Social determinants of health (SDoH) have a significant impact on a worker’s ability to return to work after a workplace injury. These social and economic determinates shape the worker’s environment and have a profound effect on health outcomes.

In a 2019 report, the Health Enhancement Research Organization (HERO), outlines a goal that businesses should optimize the value of their workforce, “The impact of existing company practices on workforce health in all aspects of business operations must be considered, even in the areas not traditionally viewed as effecting employee health”.
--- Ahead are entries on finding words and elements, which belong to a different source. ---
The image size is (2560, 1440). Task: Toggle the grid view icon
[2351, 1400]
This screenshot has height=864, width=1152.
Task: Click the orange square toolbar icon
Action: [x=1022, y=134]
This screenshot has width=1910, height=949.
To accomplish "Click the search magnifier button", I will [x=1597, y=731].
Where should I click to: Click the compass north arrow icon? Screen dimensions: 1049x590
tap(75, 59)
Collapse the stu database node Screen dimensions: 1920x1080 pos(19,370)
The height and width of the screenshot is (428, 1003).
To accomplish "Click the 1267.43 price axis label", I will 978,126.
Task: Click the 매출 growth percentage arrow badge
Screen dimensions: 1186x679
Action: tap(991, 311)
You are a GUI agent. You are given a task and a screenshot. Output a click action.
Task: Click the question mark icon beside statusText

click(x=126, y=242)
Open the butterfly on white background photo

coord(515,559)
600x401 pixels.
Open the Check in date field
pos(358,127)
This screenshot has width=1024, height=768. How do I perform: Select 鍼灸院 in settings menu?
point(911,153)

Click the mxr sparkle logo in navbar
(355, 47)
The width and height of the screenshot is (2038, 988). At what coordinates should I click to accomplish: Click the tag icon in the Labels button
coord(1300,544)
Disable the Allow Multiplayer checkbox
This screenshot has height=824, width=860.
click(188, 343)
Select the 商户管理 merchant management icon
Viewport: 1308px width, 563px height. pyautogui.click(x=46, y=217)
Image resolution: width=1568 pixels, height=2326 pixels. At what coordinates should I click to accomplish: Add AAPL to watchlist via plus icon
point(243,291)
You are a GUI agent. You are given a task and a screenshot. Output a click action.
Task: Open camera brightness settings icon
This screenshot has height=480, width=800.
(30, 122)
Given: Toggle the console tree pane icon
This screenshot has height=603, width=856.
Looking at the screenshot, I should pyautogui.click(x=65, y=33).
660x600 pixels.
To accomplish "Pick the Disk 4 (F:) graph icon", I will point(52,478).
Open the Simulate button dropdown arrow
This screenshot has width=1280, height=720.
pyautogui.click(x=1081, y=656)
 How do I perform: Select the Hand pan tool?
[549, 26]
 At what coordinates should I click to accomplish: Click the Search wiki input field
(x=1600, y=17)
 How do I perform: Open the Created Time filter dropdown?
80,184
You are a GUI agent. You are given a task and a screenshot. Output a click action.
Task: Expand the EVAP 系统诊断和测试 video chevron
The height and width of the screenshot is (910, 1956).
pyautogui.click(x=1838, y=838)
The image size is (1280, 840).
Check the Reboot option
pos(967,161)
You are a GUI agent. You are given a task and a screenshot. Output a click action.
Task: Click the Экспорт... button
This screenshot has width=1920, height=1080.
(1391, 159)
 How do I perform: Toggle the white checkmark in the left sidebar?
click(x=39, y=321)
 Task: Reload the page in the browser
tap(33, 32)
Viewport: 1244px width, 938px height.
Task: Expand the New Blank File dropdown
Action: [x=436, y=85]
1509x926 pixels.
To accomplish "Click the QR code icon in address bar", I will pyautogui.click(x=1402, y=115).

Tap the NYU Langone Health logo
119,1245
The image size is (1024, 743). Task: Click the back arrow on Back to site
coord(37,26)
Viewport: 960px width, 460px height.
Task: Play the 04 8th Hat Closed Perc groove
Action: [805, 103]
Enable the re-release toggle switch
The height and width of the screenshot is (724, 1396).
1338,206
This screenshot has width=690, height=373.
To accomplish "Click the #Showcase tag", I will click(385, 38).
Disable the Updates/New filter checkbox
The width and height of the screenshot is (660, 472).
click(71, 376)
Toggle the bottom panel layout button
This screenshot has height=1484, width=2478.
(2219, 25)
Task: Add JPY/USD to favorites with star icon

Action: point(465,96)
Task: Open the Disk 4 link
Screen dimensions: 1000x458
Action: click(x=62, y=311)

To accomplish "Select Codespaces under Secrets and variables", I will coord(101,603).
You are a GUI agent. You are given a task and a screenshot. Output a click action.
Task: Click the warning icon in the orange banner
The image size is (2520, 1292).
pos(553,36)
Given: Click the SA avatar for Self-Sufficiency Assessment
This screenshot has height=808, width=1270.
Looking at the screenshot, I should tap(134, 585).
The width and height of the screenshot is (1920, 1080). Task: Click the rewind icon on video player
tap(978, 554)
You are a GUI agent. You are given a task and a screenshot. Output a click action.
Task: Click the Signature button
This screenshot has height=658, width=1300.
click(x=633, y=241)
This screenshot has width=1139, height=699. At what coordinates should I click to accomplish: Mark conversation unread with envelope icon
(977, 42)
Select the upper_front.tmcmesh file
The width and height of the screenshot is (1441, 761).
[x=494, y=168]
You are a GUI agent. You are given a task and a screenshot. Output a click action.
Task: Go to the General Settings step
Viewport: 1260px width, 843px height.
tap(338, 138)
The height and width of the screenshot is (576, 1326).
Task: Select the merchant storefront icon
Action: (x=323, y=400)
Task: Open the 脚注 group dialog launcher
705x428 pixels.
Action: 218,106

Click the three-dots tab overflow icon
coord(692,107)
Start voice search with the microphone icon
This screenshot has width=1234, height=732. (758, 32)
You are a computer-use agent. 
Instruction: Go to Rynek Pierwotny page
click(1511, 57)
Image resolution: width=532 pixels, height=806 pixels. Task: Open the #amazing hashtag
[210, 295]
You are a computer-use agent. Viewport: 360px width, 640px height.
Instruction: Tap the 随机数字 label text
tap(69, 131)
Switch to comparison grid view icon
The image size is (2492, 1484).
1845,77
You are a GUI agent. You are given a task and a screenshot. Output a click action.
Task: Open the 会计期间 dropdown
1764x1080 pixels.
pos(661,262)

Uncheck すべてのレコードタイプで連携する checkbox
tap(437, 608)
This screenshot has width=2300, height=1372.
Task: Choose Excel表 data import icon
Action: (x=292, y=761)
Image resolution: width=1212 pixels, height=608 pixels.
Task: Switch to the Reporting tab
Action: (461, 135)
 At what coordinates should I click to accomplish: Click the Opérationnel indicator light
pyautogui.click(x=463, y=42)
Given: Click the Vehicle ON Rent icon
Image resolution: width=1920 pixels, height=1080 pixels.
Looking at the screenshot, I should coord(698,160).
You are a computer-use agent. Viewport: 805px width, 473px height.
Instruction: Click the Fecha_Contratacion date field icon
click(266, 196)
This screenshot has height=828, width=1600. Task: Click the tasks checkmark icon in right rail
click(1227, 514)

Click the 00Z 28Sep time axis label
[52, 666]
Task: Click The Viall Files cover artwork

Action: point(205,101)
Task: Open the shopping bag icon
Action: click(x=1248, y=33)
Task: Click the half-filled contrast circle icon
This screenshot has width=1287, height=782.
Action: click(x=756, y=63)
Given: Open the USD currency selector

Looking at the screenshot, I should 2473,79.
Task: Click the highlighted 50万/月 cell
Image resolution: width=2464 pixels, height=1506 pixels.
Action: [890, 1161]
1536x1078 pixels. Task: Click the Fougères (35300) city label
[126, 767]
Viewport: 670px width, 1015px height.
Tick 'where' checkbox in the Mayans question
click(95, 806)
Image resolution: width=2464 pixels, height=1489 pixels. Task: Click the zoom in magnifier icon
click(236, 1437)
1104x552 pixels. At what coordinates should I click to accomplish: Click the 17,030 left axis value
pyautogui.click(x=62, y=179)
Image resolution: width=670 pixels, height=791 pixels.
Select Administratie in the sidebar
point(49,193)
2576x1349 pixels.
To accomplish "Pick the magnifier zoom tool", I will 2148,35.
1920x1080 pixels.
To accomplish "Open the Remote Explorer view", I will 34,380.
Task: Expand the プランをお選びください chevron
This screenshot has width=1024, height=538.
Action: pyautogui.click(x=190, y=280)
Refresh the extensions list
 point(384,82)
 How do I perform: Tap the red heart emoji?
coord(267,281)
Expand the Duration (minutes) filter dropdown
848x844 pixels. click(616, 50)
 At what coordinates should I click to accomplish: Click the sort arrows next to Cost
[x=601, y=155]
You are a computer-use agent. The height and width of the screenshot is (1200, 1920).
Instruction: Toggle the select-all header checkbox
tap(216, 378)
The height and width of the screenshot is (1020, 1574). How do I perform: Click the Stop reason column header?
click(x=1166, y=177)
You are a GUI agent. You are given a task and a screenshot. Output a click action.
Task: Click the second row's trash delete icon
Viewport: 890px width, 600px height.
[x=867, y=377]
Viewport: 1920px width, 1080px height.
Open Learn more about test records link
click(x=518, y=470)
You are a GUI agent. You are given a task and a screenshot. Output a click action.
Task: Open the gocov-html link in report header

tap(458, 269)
Some factors that impact a worker’s return to work:

  • Income and education level: Workers with lower incomes and education levels may have limited access to healthcare, resources for recovery, and job opportunities that can accommodate their needs.
  • Social support: Workers who lack social support systems may have a harder time managing their health conditions and accessing the resources they need to return to work.
  • Access to healthcare: Workers who lack access to healthcare may have difficulty managing their health conditions and receiving treatment that can help them return to work.
  • Housing and neighborhood conditions: Workers who live in neighborhoods with poor housing conditions, inadequate transportation, or limited access to healthy food may have a harder time managing their health conditions and returning to work.
  • Discrimination and systemic inequalities: Workers who face discrimination or systemic inequalities based on their race, ethnicity, gender, sexual orientation, or other factors may experience higher rates of health conditions and have limited access to resources for recovery and job opportunities.
Social Determinants of Health. Healthy People 2030

Healthy People 2030, U.S. Department of Health and Human Services

At MedCall, our telehealth triage services give injured workers fast access to healthcare and lowers the time it takes for a worker to return to work. As we analyze our data, we find there can be a correlation between workplace injuries and conditions in the workplace. Findings from the Robert Wood Johnson Foundation, indicate that workers are “more prone to injuries and illness if their job includes repetitive lifting, pulling or pushing heavy loads, poor quality office equipment, long-term exposure to harmful chemicals such as lead, pesticides, aerosols, and asbestos, or a noisy work environment.”

In order to ensure workers safety, employers, healthcare & insurance providers, and policymakers should work together to identify and address SDoC factors and provide resources that can help workers overcome these challenges and succeed in returning to work.